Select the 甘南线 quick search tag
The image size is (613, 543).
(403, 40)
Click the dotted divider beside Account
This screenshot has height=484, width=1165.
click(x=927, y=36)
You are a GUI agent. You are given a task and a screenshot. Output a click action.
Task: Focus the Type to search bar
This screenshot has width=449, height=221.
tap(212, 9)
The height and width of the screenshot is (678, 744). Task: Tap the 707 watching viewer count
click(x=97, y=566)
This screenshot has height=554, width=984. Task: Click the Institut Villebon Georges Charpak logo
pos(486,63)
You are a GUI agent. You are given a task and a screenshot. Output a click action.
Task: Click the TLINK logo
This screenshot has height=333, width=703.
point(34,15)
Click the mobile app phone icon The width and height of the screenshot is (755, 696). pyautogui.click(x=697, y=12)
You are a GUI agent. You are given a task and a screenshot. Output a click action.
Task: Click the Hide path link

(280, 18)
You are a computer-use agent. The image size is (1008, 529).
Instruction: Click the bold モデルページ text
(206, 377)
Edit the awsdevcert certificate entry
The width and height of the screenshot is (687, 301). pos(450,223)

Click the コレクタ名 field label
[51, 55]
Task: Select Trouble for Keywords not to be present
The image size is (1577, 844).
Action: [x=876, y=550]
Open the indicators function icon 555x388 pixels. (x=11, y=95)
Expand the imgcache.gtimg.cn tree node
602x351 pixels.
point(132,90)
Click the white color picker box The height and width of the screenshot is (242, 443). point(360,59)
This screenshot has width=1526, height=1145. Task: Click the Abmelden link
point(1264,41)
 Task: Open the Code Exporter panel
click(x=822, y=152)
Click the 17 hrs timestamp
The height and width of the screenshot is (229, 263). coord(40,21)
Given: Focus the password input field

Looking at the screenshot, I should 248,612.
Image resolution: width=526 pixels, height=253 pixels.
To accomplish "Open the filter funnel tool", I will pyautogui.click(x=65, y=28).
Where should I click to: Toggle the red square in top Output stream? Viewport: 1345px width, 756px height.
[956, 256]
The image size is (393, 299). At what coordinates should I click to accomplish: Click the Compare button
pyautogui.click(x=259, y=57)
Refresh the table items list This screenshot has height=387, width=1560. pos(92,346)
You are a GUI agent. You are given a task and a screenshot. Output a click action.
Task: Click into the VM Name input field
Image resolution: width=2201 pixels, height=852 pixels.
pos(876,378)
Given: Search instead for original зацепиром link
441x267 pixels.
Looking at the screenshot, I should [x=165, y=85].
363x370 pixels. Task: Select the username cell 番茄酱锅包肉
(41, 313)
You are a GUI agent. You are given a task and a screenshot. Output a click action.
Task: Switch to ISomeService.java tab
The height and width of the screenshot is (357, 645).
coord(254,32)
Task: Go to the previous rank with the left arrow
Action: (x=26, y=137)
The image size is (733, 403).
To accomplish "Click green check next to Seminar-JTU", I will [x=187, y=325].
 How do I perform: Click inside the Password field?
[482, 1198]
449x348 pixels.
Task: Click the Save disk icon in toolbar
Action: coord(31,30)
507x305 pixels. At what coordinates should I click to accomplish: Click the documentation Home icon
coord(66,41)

**What is asked:** Reproduce every item above word for word, line by line, with nothing changed.

**Correct answer:**
Select the 甘南线 quick search tag
The image size is (613, 543).
(403, 40)
Click the dotted divider beside Account
This screenshot has height=484, width=1165.
click(x=927, y=36)
You are a GUI agent. You are given a task and a screenshot. Output a click action.
Task: Focus the Type to search bar
This screenshot has width=449, height=221.
tap(212, 9)
The height and width of the screenshot is (678, 744). Task: Tap the 707 watching viewer count
click(x=97, y=566)
This screenshot has height=554, width=984. Task: Click the Institut Villebon Georges Charpak logo
pos(486,63)
You are a GUI agent. You are given a task and a screenshot. Output a click action.
Task: Click the TLINK logo
This screenshot has height=333, width=703.
point(34,15)
Click the mobile app phone icon The width and height of the screenshot is (755, 696). pyautogui.click(x=697, y=12)
You are a GUI agent. You are given a task and a screenshot. Output a click action.
Task: Click the Hide path link

(280, 18)
You are a computer-use agent. The image size is (1008, 529).
Instruction: Click the bold モデルページ text
(206, 377)
Edit the awsdevcert certificate entry
The width and height of the screenshot is (687, 301). pos(450,223)

Click the コレクタ名 field label
[51, 55]
Task: Select Trouble for Keywords not to be present
The image size is (1577, 844).
Action: [x=876, y=550]
Open the indicators function icon 555x388 pixels. (x=11, y=95)
Expand the imgcache.gtimg.cn tree node
602x351 pixels.
point(132,90)
Click the white color picker box The height and width of the screenshot is (242, 443). point(360,59)
This screenshot has width=1526, height=1145. Task: Click the Abmelden link
point(1264,41)
 Task: Open the Code Exporter panel
click(x=822, y=152)
Click the 17 hrs timestamp
The height and width of the screenshot is (229, 263). coord(40,21)
Given: Focus the password input field

Looking at the screenshot, I should 248,612.
Image resolution: width=526 pixels, height=253 pixels.
To accomplish "Open the filter funnel tool", I will pyautogui.click(x=65, y=28).
Where should I click to: Toggle the red square in top Output stream? Viewport: 1345px width, 756px height.
[956, 256]
The image size is (393, 299). At what coordinates should I click to accomplish: Click the Compare button
pyautogui.click(x=259, y=57)
Refresh the table items list This screenshot has height=387, width=1560. pos(92,346)
You are a GUI agent. You are given a task and a screenshot. Output a click action.
Task: Click into the VM Name input field
Image resolution: width=2201 pixels, height=852 pixels.
pos(876,378)
Given: Search instead for original зацепиром link
441x267 pixels.
Looking at the screenshot, I should [x=165, y=85].
363x370 pixels. Task: Select the username cell 番茄酱锅包肉
(41, 313)
You are a GUI agent. You are given a task and a screenshot. Output a click action.
Task: Switch to ISomeService.java tab
The height and width of the screenshot is (357, 645).
coord(254,32)
Task: Go to the previous rank with the left arrow
Action: (x=26, y=137)
The image size is (733, 403).
To accomplish "Click green check next to Seminar-JTU", I will [x=187, y=325].
 How do I perform: Click inside the Password field?
[482, 1198]
449x348 pixels.
Task: Click the Save disk icon in toolbar
Action: coord(31,30)
507x305 pixels. At what coordinates should I click to accomplish: Click the documentation Home icon
coord(66,41)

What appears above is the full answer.